Quadrant 1: Someone who is racist and behaves that way. Typically, when one thinks of racism or a racist, this is what or who they are thinking about. For example, supporters of Jim Crow segregation laws (past) and Neo-Nazis (present) fall into this category.
Quadrant 2: Someone who is racist but behaves in a non-racist way. President Lyndon Johnson did much politically for African Americans, but he was a racist. His purpose was pragmatic, getting votes and the outcome was egalitarian. With African-American unemployment at an all time low (2019), some would argue our current President falls into this category.
Quadrant 3: Someone who is egalitarian but behaves in a racist way. I first began thinking in these terms while reading, Gosnell by Ann McElhinney and Phelim McAleer. This is an expose of the Dr. Kermit Gosnell murder case and trial. Dr. Gosnell was an abortionist in Philadelphia with a practice in one of the impoverished neighborhoods of Philly. Dr. Gosnell, himself an African American, kept an atrocious clinic. It was filthy and horribly unsanitary. A cat there lived in his clinic with an overloaded litter box and cat feces throughout. Dried blood and other fluids stained the waiting room furniture—the list goes on.
Dr. Gosnell was investigated multiple times by the State of Pennsylvania; two of those times because women had died during their procedures. Nothing was ever done. The investigators made the decision not to take any actions against Dr. Gosnell. The government investigators avoided bringing bad press to the abortion industry in PA because they were pro-choice. These government officials made the determination that protecting Roe V Wade was more important than the health and well-being of the poor women who used Dr. Gosnell’s clinic. The idea, pro-choice, was more important than the people. These people are mostly poor woman of color. If these investigators were interviewed, they would express liberal political views; pro-choice being one of them. They would also see themselves as egalitarian and would undoubtedly vote for progressive candidates. But in this instance, they had to choose between two liberal ideas: pro-choice and racial equality. Their choice was unconsciously racist.
Quadrant 4: Someone who is egalitarian and acts like it. This is how we typically see someone who believes in equality between the races.

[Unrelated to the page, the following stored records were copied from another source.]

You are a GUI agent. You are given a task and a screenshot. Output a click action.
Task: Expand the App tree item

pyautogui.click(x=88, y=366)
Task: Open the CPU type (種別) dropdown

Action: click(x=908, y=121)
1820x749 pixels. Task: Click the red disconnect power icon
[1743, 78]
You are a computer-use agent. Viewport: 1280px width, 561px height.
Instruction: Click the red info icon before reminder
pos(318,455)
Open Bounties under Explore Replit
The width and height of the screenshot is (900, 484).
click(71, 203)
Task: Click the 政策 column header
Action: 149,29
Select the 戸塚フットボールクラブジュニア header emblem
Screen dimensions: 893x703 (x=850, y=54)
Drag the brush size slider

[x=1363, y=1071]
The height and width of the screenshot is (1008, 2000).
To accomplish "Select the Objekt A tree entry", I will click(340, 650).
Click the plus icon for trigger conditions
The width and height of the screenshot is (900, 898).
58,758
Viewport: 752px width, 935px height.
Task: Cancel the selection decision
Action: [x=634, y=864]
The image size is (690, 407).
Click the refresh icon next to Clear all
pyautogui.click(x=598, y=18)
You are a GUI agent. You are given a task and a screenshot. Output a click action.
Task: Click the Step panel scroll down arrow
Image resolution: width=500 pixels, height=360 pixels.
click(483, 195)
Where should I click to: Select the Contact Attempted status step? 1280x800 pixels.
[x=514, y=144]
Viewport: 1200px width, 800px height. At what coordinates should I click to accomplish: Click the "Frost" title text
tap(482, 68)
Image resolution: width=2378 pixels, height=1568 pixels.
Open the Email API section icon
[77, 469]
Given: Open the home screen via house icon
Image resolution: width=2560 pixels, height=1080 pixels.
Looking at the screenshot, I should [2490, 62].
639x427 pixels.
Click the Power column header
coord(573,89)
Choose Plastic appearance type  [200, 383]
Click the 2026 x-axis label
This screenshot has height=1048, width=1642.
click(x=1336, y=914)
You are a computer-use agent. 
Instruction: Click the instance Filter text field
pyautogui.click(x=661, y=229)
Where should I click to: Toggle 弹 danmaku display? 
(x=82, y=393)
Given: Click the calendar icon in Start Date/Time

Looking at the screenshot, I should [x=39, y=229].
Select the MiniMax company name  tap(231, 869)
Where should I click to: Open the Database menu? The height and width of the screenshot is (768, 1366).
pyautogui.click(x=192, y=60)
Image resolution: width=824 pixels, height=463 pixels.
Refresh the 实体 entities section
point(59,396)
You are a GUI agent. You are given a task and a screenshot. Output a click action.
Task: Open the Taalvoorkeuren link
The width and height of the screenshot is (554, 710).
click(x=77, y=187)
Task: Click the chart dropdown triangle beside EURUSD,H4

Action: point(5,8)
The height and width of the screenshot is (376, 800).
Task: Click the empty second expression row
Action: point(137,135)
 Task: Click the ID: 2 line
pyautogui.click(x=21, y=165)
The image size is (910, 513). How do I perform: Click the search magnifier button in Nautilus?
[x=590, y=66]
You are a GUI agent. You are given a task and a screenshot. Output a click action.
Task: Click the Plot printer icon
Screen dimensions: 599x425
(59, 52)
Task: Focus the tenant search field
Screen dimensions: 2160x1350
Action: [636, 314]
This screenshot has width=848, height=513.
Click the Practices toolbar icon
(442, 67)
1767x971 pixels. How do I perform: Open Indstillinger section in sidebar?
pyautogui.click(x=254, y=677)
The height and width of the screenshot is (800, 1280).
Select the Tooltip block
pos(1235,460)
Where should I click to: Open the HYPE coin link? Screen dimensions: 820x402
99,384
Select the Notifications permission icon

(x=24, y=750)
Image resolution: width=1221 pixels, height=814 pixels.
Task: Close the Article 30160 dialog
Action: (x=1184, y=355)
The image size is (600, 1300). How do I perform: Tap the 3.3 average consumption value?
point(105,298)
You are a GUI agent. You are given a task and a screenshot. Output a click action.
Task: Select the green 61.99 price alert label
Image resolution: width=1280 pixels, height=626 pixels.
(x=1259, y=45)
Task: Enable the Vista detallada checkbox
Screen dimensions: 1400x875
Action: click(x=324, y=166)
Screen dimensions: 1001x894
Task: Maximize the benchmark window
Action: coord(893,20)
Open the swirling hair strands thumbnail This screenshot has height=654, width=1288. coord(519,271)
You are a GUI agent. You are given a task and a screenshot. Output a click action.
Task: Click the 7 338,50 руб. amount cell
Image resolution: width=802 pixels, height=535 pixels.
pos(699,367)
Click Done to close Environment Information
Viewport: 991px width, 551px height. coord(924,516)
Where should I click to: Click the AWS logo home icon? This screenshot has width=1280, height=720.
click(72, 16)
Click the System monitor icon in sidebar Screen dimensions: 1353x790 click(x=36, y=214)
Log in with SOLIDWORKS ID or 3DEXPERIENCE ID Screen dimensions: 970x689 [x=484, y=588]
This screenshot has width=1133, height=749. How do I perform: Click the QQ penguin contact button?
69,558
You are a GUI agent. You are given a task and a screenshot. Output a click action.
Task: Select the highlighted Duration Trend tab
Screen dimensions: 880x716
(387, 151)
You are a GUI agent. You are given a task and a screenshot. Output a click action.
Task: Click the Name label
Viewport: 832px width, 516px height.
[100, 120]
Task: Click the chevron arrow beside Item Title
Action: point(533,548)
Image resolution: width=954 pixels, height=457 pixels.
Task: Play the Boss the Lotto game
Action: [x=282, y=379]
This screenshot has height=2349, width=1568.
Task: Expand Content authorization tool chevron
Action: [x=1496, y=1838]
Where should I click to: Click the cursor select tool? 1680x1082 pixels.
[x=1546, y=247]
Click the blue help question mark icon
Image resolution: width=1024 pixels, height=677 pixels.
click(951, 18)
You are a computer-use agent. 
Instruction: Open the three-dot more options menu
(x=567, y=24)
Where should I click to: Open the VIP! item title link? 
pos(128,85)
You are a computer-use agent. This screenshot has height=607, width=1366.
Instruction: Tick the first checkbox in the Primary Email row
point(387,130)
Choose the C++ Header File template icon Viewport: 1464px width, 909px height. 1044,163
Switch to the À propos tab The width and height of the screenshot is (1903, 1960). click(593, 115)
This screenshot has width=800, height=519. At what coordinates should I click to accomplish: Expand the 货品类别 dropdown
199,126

Quadrant 3 racism is what we see in the contemporary church. For those in predominantly White churches and in the larger predominantly White Evangelical subculture, we do not have to be conscious of race and often act insensitively toward our African American brothers and sisters--not because we are racist but because we lack awareness. It also exemplifies the failure of political solutions for the problem of racial inequality. This problem is a spiritual problem that works out in society in political and economic ways. Our answer is to build the church by overcoming our racial differences. Can I say, “John 17 again!” How could the church help the women who used Dr. Gosnell’s clinic and the many like it? If you are Black, how can you convey your insights and experiences to your white brothers and sisters? If you are White, how can you be more sensitive to racial issues?